The Experiment.open() method works just like the standard open() function in Python. Additionally, if you set string_only=True, then you can get a string with the path to the location instead.

A scaffold can be used to track multiple objects in a pipeline. You can simultaneously save and load the states of all of the entire pipeline at once, and this way you can record not just model checkpoints, but the state of your preprocessing stages (the random shuffle, current batch, etc.)

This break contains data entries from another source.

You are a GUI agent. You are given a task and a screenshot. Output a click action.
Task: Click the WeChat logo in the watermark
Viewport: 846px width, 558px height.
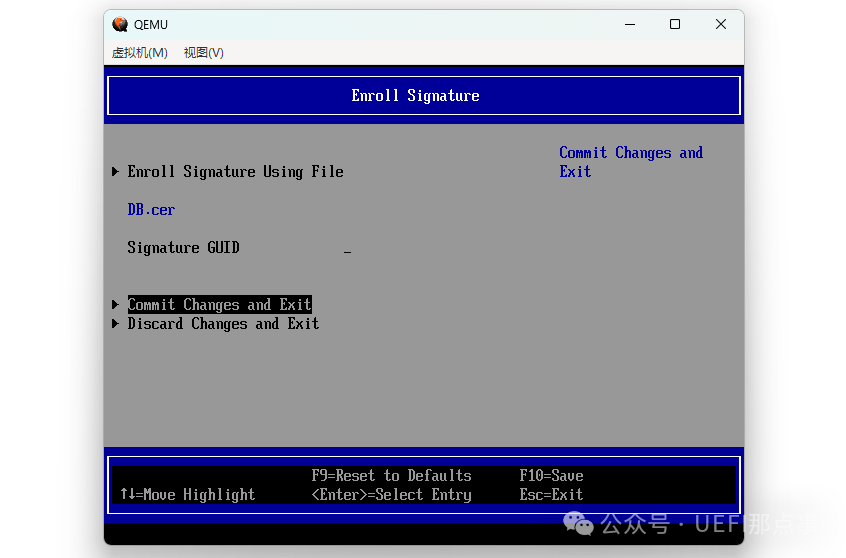coord(578,523)
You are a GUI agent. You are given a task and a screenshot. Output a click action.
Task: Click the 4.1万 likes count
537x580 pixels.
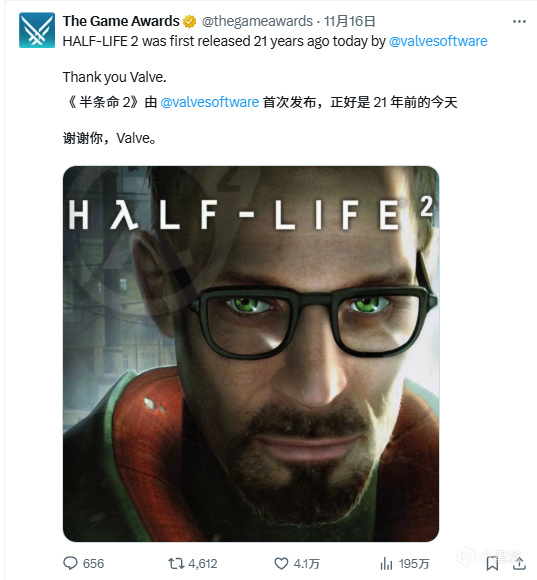point(307,564)
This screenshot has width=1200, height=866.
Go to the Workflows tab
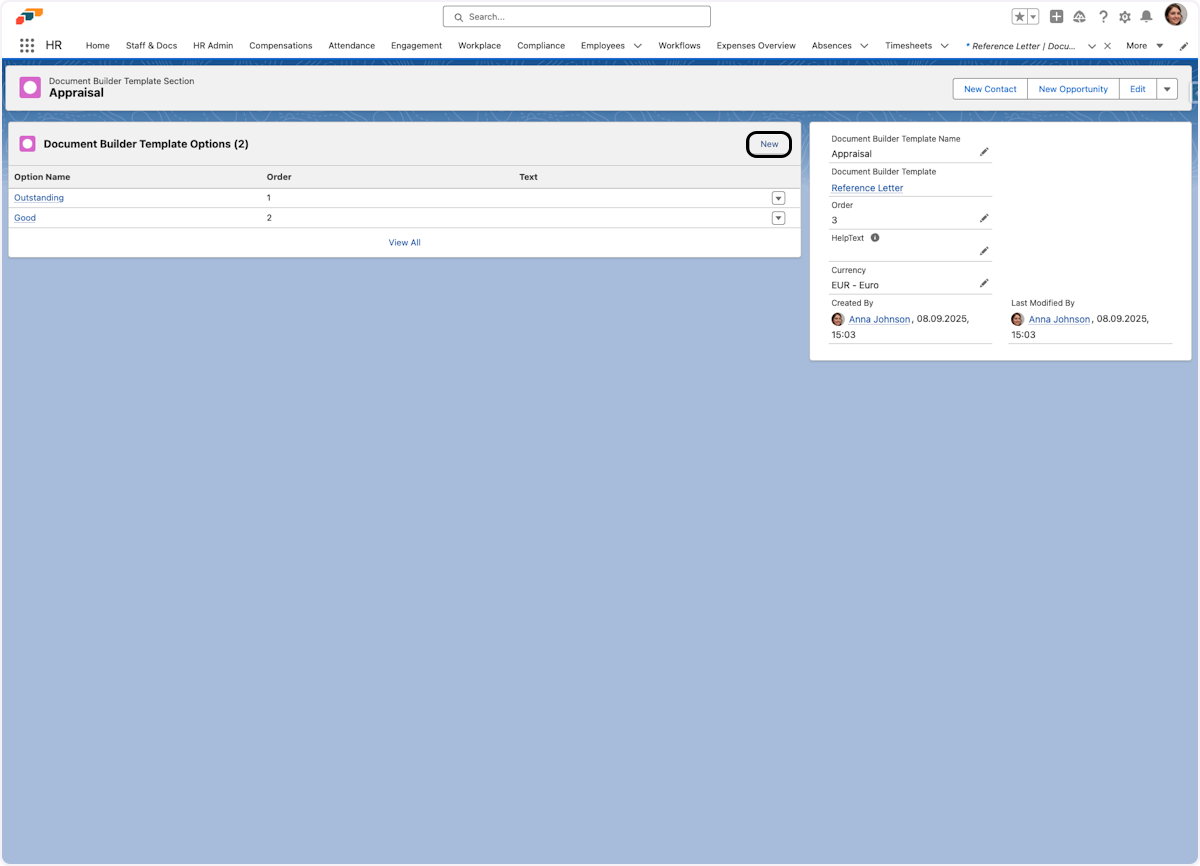tap(679, 46)
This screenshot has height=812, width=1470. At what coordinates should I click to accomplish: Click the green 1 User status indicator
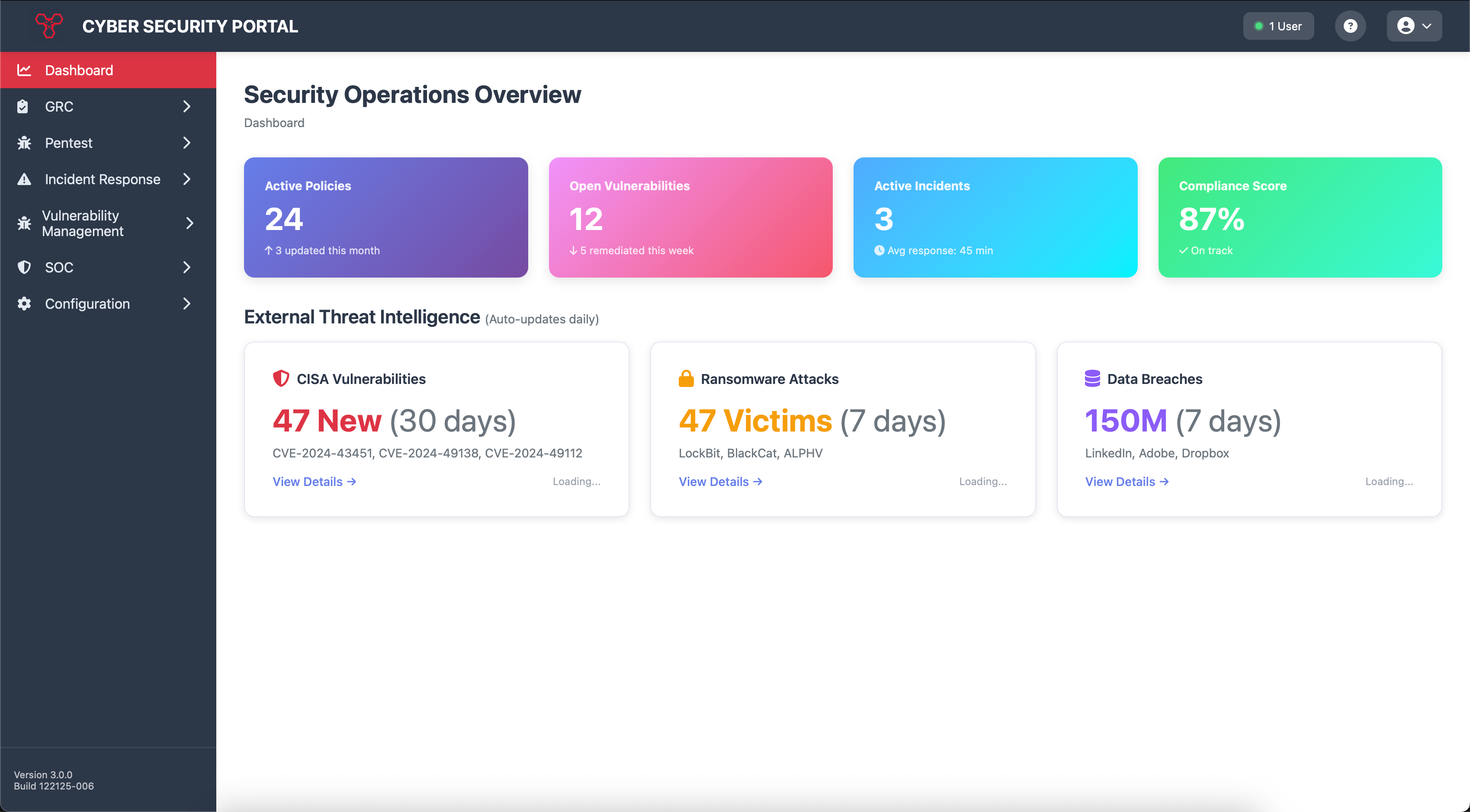[1278, 26]
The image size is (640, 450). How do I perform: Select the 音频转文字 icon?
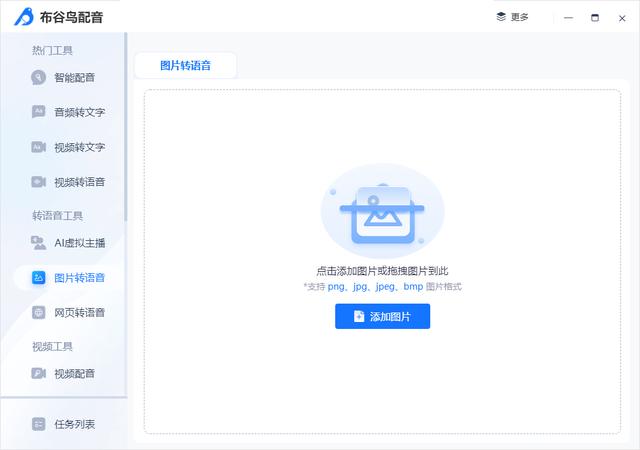38,112
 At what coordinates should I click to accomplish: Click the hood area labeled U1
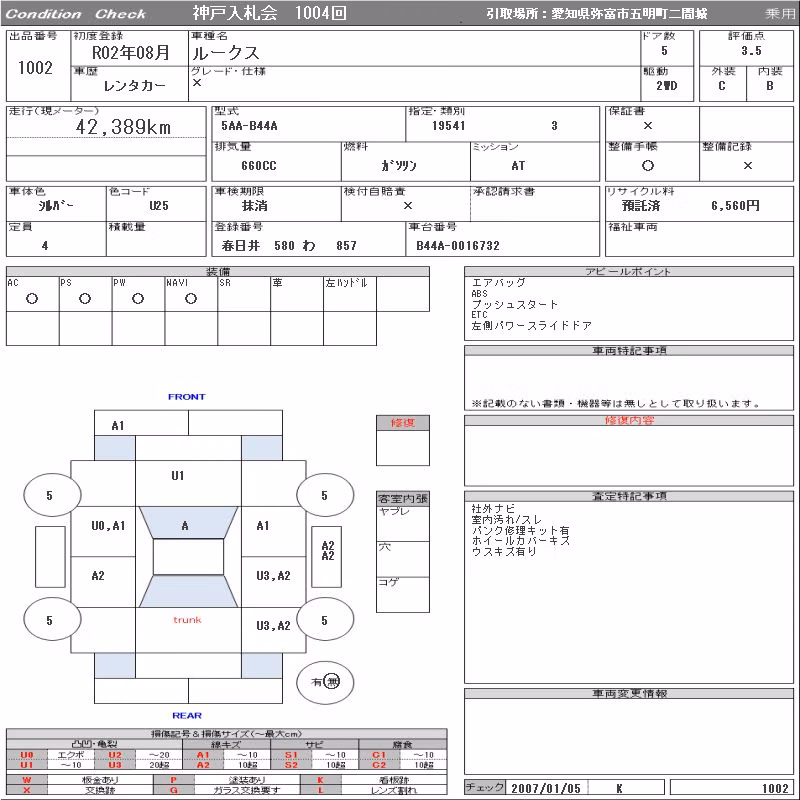click(188, 483)
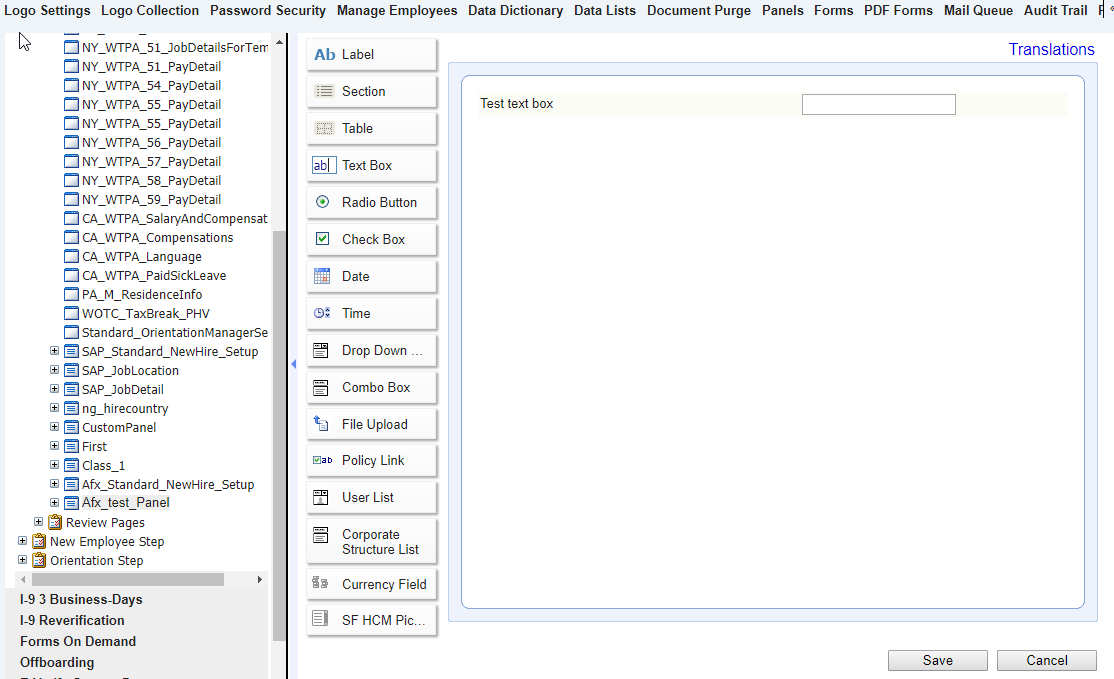Image resolution: width=1114 pixels, height=679 pixels.
Task: Select the Text Box control
Action: [371, 165]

from Fireworks import Scaffold

message = Message({"x": np.random.rand(100)})
shuffler = ShufflerPipe(input=message)
minibatcher = BatchingPipe(shuffler, batch_size=25)
train_set = TensorPipe(minibatcher)
model = NonlinearModel()
my_scaffold = Scaffold({'shuffler': shuffler, 'minibatcher': minibatcher, 'train_set': train_set, 'model': model})
state = scaffold.serialize() # Get a dict with the states of every object tracked by scaffold
scaffold.save(path=folder_str, method='json') # Save the state dicts to a json file
scaffold.load(folder_str, method='json') # Load the state dicts from a json file into all of the tracked components

Hyperparameter Optimization

The Factory class works by repeatedly spawning independent instances of a model, training and evaluating them, and recording computed metrics. These are then used to generate a new set of parameters and repeat the process.

A factory class takes four arguments:
  • Trainer - A function that takes a dictionary of hyperparameters, trains a model and returns the trained model
  • Metrics_dict - A dictionary of objects that compute metrics during model training or evaluation.
  • Generator - A function that takes the computed metrics and parameters up to this point as arguments and generates a new set of metrics to

use for training. The generator represents the search strategy that you are using. - Eval_dataloader - A dataloader (an iterable that produces minibatches as Message objects) that represents the evaluation dataset.

  • Params_table - An SQLalchemy table specifying the schema for storing parameters.
  • Metrics_tables - A dict of SQLalchemy tables specifying the schema for storing metrics.
  • Engine - An SQLalchemy engine, representing the database connection.

See the model selection example for a demonstration of this process, and the API reference for more details.